- _TASK INSTRUCTIONS_:
Find the word "Gaming" in the listing below, then return every line it appears in.

────────────────────────────────────────

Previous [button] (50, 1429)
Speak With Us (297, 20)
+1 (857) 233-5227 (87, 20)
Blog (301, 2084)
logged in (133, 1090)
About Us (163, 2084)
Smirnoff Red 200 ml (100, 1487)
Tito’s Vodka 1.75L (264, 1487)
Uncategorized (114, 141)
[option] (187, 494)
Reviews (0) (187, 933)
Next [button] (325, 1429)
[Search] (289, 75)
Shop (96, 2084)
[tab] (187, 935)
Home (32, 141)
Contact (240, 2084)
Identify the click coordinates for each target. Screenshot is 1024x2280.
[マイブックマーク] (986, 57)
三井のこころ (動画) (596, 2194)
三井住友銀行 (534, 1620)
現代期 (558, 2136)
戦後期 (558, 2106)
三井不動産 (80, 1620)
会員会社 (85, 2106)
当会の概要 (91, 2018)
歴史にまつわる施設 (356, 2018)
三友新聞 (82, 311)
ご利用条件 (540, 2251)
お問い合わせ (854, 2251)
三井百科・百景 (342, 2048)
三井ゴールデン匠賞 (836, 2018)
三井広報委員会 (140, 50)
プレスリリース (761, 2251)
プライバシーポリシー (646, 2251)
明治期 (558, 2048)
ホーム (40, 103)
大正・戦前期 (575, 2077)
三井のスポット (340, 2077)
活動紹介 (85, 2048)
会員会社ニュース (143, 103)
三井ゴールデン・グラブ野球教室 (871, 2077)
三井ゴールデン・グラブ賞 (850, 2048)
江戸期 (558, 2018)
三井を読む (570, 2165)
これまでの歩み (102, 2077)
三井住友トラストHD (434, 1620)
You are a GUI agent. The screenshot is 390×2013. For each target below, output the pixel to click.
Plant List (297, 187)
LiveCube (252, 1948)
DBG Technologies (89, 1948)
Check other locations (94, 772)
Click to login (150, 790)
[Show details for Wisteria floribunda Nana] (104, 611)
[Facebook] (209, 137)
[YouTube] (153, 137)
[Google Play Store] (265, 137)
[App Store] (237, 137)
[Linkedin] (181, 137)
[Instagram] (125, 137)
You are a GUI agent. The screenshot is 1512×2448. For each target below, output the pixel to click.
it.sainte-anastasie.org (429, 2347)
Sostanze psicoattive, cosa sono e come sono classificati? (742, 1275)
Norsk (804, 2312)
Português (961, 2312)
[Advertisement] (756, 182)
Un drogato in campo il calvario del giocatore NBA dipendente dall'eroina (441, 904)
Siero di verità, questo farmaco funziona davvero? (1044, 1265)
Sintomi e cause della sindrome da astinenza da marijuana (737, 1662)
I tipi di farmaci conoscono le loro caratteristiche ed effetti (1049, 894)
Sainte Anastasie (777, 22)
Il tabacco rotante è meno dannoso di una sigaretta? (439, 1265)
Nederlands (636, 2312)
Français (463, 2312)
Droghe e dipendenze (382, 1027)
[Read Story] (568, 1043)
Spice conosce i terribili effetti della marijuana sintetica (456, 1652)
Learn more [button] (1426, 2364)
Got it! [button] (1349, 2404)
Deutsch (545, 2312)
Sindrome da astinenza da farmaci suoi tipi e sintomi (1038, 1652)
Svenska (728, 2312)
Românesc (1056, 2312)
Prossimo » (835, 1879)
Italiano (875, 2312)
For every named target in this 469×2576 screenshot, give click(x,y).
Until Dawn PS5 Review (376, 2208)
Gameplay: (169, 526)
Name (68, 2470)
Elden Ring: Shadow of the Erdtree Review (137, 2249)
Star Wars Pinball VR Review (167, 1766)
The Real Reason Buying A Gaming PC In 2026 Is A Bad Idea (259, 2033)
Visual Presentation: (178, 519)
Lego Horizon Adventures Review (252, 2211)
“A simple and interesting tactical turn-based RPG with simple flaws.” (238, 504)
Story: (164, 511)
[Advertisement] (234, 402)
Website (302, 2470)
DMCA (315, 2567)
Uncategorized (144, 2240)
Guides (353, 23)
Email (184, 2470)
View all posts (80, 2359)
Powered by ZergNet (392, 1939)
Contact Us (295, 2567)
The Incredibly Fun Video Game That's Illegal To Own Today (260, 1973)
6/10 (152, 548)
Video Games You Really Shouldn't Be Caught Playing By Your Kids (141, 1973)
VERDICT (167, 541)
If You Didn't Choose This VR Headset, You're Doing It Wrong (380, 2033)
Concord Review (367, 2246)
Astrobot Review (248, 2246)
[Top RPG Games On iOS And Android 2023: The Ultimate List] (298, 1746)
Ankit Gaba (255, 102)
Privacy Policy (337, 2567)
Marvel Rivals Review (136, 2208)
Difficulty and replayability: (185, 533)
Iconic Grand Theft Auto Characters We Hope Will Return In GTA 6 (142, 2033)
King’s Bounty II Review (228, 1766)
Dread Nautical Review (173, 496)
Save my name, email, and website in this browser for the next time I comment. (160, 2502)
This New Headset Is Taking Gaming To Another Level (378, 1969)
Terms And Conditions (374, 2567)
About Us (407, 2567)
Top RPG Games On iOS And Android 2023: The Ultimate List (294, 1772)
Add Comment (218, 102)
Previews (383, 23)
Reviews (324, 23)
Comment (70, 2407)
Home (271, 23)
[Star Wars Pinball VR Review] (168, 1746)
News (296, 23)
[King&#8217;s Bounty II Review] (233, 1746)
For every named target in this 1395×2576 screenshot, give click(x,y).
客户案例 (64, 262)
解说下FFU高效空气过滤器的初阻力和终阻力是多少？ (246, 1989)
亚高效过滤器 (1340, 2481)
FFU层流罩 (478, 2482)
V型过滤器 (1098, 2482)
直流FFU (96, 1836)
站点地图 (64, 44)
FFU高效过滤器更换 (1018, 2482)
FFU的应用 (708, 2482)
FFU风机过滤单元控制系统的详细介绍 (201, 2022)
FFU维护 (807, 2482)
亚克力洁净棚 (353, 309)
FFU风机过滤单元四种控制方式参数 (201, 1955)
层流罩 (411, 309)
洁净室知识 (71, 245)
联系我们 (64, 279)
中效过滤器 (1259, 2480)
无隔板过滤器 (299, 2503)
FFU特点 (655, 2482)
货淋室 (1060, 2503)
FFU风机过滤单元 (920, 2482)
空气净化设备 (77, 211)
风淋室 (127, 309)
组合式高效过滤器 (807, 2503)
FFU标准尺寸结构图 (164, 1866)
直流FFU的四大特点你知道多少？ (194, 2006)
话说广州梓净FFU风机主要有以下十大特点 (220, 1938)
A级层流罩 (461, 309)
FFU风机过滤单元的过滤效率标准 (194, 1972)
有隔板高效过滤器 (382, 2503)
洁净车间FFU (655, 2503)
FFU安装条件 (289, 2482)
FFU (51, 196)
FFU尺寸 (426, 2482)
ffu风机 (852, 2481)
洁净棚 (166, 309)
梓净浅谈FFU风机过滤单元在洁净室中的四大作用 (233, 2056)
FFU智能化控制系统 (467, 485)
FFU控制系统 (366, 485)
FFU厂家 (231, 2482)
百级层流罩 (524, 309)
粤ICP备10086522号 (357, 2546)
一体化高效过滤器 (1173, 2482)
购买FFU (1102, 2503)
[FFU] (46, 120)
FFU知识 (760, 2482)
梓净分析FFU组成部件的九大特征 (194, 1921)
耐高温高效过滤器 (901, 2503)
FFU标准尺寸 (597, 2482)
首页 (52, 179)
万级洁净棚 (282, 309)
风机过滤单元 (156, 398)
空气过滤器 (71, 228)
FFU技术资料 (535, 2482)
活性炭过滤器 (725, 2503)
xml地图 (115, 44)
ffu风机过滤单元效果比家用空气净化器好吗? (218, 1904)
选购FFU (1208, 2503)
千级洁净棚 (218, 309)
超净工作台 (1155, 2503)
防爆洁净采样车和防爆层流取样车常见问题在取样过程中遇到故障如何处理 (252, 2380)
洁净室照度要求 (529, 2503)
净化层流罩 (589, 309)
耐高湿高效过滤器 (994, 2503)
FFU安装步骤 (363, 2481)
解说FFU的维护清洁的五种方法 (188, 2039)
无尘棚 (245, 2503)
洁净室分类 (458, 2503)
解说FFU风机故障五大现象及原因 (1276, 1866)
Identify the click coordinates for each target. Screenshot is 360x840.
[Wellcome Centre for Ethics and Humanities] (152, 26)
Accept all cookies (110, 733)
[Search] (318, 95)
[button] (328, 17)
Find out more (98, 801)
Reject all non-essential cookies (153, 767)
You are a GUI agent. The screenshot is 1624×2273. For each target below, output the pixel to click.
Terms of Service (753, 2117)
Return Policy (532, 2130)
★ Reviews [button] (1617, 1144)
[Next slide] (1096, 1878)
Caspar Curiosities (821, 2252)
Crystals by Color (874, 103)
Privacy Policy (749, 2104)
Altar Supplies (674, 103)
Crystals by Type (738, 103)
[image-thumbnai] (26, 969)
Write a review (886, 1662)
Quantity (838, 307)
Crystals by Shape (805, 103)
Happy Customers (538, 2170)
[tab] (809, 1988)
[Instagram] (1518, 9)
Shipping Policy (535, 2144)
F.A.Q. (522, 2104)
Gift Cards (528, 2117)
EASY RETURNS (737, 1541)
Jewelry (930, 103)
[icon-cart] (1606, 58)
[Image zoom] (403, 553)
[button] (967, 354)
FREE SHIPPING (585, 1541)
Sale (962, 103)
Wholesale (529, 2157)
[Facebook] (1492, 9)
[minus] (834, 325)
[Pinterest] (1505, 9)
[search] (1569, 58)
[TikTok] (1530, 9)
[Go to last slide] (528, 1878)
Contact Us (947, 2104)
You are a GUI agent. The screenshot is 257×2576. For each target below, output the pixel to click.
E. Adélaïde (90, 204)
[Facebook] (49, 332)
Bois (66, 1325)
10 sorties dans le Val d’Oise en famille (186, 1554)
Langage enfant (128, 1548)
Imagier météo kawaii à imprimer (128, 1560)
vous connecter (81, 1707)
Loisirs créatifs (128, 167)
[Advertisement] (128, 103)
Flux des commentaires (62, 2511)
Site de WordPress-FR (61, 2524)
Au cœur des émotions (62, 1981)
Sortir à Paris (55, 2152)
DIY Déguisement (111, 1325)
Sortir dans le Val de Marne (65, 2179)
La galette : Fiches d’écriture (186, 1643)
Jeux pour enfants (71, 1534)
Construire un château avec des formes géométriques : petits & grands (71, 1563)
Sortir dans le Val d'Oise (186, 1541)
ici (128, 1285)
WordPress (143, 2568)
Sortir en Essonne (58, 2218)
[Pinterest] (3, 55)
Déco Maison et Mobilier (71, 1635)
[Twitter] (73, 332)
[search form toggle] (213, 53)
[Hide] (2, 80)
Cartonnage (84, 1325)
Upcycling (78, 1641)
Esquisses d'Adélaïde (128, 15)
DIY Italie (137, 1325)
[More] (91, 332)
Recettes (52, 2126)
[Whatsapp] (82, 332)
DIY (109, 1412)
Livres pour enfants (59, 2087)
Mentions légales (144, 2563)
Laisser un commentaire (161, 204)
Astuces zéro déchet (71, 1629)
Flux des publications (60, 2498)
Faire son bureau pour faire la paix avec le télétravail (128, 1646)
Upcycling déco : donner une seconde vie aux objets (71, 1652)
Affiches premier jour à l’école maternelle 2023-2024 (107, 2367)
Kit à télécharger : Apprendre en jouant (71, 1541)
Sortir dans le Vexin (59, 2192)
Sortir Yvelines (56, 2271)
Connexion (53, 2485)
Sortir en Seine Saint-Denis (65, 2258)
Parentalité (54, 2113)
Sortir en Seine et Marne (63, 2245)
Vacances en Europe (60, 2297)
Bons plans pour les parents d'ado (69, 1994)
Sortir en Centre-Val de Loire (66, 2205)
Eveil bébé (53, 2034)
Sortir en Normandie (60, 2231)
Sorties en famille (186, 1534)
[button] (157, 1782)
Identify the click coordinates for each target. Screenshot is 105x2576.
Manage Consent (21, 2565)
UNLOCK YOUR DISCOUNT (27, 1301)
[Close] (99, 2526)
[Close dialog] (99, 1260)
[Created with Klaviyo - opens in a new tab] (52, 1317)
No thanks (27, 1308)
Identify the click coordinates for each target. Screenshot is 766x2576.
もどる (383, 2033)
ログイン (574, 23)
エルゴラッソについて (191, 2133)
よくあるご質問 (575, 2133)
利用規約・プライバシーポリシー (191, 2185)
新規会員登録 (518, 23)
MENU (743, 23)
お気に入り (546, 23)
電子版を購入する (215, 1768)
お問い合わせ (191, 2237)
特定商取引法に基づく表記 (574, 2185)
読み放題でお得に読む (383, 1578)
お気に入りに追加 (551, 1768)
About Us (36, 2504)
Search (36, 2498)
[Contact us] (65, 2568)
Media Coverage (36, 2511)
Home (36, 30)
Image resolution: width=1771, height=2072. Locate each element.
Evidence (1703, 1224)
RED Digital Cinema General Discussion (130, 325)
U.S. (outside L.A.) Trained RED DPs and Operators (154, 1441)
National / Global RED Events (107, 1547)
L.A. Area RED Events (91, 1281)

────────────────────────────────────────

- _ANSWER TO THIS PROBLEM_:
The Real Reason Buying A Gaming PC In 2026 Is A Bad Idea (259, 2033)
This New Headset Is Taking Gaming To Another Level (378, 1969)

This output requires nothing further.